The price rout has gone too far, analysts say.

Investors have shunned Keppel Corp’s shares ever since the oil price crash began. As though adding insult to injury, the stock took a fresh beating last week on news of Sete Brasil’s looming bankruptcy. However, analysts from RHB Research noted that the steep decline may have finally gone too far.

RHB argued that at current valuations, it appears that Keppel’s offshore and marine (O&M) division is now valued below zero. RHB says that despite its current troubles, Keppel’s O&M segment still has a value of $5.56 per share.
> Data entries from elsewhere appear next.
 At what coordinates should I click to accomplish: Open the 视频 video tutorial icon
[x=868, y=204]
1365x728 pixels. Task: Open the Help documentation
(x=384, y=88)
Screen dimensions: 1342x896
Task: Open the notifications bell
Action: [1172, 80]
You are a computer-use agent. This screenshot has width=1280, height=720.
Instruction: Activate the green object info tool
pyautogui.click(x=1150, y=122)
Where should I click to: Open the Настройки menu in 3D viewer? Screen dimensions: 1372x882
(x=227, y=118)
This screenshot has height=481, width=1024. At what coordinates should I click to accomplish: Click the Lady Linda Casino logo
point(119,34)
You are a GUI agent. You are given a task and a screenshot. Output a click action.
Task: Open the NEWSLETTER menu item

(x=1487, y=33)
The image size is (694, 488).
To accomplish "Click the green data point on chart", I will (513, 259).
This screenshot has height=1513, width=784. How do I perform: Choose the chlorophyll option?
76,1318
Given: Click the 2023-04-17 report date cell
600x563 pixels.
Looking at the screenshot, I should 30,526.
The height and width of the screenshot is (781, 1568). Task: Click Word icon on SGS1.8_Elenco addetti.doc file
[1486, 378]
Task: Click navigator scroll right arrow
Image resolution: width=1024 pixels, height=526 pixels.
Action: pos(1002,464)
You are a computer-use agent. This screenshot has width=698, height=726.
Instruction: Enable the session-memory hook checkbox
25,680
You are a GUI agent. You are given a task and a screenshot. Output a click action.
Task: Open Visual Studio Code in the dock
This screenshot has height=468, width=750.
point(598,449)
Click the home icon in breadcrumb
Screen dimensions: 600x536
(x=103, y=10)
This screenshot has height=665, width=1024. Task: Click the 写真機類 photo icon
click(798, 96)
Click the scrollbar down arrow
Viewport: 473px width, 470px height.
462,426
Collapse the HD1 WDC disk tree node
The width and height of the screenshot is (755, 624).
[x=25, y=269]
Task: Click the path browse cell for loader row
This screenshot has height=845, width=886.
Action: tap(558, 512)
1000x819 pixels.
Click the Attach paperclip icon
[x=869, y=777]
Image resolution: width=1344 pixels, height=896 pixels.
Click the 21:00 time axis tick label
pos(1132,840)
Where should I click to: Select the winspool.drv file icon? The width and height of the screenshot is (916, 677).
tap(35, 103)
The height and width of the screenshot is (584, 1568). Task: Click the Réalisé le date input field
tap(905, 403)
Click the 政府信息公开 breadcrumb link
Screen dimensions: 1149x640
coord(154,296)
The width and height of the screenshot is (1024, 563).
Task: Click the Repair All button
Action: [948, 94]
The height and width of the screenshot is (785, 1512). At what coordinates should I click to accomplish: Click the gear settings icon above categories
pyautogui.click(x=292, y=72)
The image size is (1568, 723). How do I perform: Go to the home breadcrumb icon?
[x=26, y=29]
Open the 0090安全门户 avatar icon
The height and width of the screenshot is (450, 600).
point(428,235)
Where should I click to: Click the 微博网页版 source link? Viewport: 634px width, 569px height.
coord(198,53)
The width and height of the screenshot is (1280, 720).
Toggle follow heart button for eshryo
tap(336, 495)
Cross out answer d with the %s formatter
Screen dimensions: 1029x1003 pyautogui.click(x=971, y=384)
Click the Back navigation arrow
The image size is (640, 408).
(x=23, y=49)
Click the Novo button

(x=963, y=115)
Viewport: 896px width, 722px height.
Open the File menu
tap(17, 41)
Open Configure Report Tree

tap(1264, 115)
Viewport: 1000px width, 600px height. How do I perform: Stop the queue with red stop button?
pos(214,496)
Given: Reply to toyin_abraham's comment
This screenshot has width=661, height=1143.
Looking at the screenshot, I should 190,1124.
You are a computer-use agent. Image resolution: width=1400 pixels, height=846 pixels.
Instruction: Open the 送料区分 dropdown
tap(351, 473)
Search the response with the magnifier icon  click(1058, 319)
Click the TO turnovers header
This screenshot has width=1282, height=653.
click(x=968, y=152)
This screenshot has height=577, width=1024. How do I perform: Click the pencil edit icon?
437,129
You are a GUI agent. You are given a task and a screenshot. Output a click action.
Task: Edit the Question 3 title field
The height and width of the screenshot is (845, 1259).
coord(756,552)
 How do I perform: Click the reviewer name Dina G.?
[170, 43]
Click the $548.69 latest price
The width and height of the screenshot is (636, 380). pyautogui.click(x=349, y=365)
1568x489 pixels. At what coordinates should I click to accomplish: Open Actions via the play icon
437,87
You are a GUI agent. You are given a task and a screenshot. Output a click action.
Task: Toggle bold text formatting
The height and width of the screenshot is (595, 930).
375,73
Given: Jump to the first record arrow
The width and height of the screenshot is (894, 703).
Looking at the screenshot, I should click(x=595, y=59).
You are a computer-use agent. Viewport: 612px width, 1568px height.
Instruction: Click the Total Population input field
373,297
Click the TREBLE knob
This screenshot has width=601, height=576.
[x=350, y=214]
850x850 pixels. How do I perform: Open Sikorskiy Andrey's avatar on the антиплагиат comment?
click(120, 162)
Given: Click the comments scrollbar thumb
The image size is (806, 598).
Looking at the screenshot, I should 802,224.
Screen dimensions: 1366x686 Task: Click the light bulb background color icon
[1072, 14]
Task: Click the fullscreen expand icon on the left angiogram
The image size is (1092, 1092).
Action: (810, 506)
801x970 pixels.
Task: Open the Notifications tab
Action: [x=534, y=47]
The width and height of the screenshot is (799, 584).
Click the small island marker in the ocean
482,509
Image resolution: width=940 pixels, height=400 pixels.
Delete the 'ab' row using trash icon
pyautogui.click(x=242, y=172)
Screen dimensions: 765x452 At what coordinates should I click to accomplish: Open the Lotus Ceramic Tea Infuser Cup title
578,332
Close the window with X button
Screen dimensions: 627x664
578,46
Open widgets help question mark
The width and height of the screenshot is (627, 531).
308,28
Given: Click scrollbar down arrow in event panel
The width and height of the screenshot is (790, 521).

Apart from that, RHB said that the absence of rig orders does not mean the absence of work for Keppel. The group can still snatch contracts for LNG vessels, floating production, storage and offloading (FPSO) conversions, fixed platforms, other specialised vessels, and vessel repairs.

“We expect the O&M division to continue generating cash and delivering ROEs well above the cost of equity. Even if O&M earnings halve this year, a 20% ROE still deserves a healthy premium to book value,” said RHB.

“The market is treating Keppel like a pure play on oil & gas, ignoring all the other divisions in this diversified conglomerate. Key short-term risk is a potential Sete Brasil bankruptcy, with a 40% impact on the orderbook, but this looks largely priced in,” the report added.

Further comments : At a Book vAlue of $5.56 per share, KepCorp is now trading at a heavy discount to this Book Value. Bear in mind that $5.56 is the Book Value for ONLY the O&M segment, and is not inclusive of the other,... three or four business segments of KepCorp.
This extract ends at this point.